To calculate the Kp for the reaction, you need to use the equation ΔG˚ = -RTlnK, where ΔG˚ represents the standard Gibbs free energy change, R is the gas constant (8.314 J/mol-K), T is the temperature in Kelvin, and lnK is the natural logarithm of the equilibrium constant.
Given that ΔG˚f (Gibbs free energy of formation) for C2H2 is 209.2 kJ/mol, ΔG˚f for H2 is 0 kJ/mol, and ΔG˚f for C2H6 is -32.89 kJ/mol, you can calculate the ΔG˚ for the reaction.
ΔG˚ = Σ(ΔG˚f products) - Σ(ΔG˚f reactants)
ΔG˚ = (-32.89 kJ/mol) - (209.2 kJ/mol + 2(0 kJ/mol))
ΔG˚ = -32.89 kJ/mol - 209.2 kJ/mol
ΔG˚ = -242.09 kJ/mol
Now, convert ΔG˚ to J/mol:
ΔG˚ = -242.09 kJ/mol × 1000 J/kJ
ΔG˚ = -242,090 J/mol
Next, you can substitute the values into the equation ΔG˚ = -RTlnK and solve for K.

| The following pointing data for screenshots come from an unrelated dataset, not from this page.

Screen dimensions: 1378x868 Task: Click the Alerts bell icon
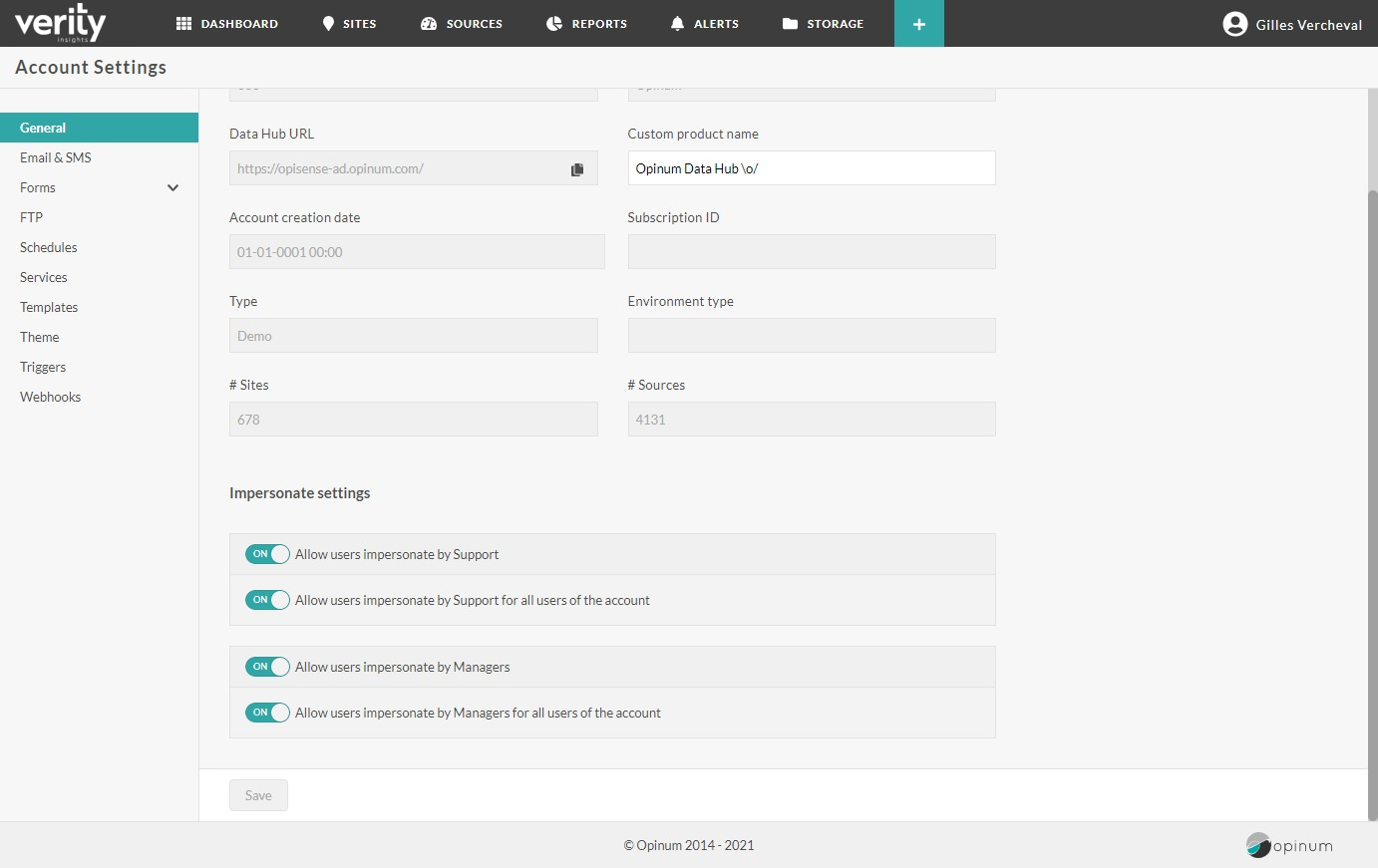(678, 23)
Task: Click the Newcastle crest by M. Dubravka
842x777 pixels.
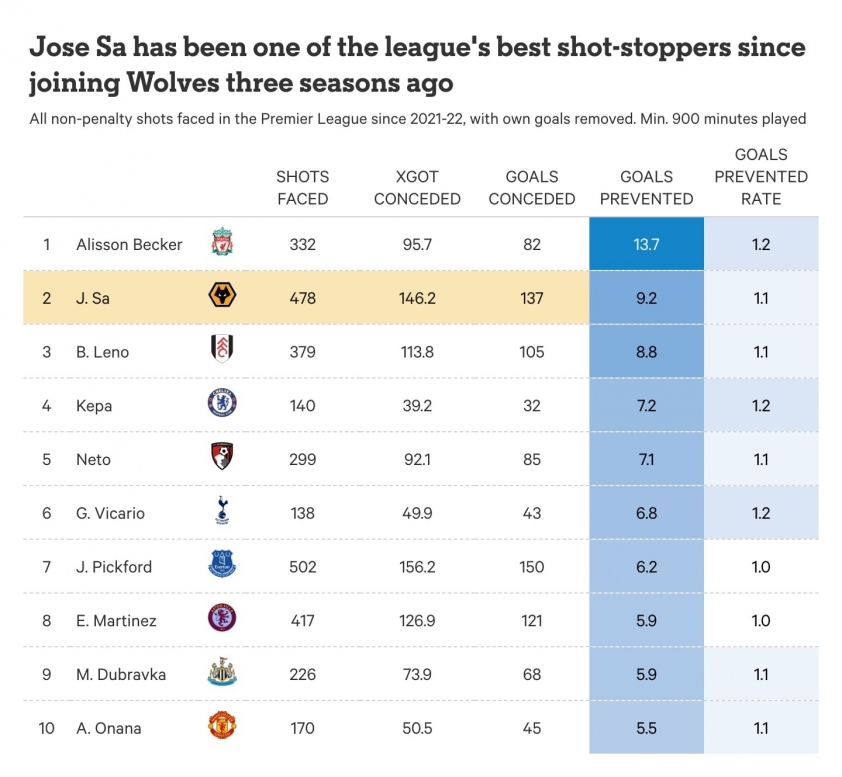Action: 222,671
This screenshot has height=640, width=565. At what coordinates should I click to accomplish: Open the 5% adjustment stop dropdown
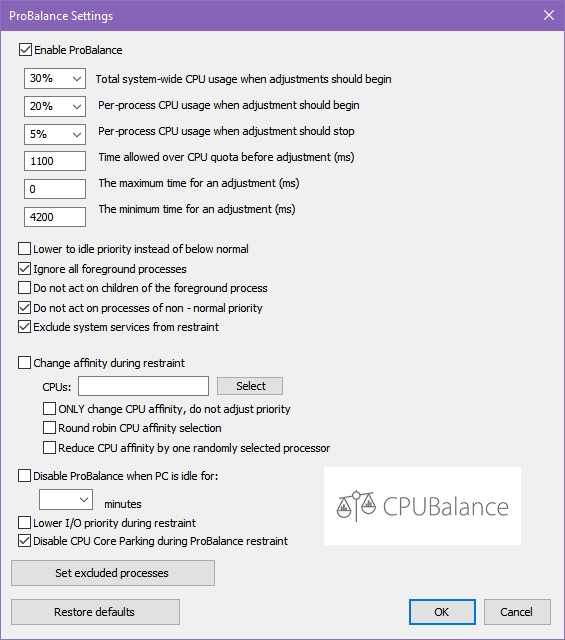click(x=55, y=134)
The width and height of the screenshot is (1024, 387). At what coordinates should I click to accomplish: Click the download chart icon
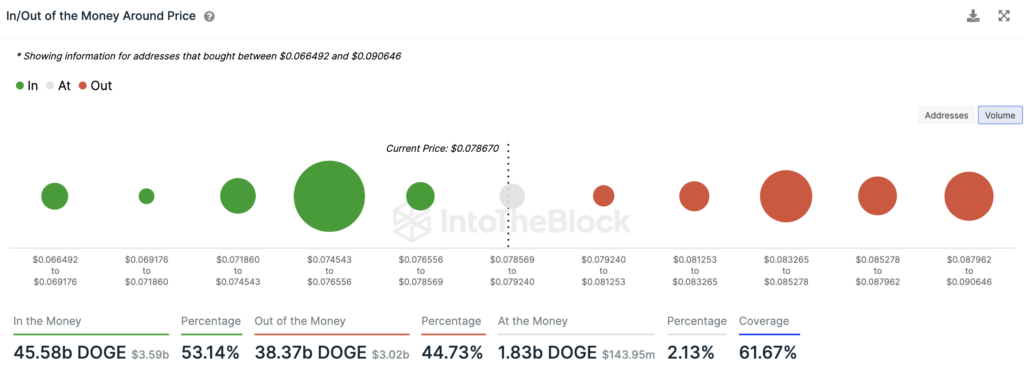(x=973, y=16)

-242,090 J/mol = - (8.314 J/mol-K)(298.15 K) lnK
Rearranging the equation and solving for lnK:
lnK = (-242,090 J/mol) / ((8.314 J/mol-K)(298.15 K))
lnK ≈ -34.978
Using the natural logarithm ln, you can now calculate the value of K:
K = e^(lnK)
K ≈ e^(-34.978)
K ≈ 3.85 × 10^(-43)
So, the value of Kp for the reaction is approximately 3.85 × 10^(-43). It is indeed an extremely small number, which indicates that the reaction proceeds in the direction of the products to a very small extent.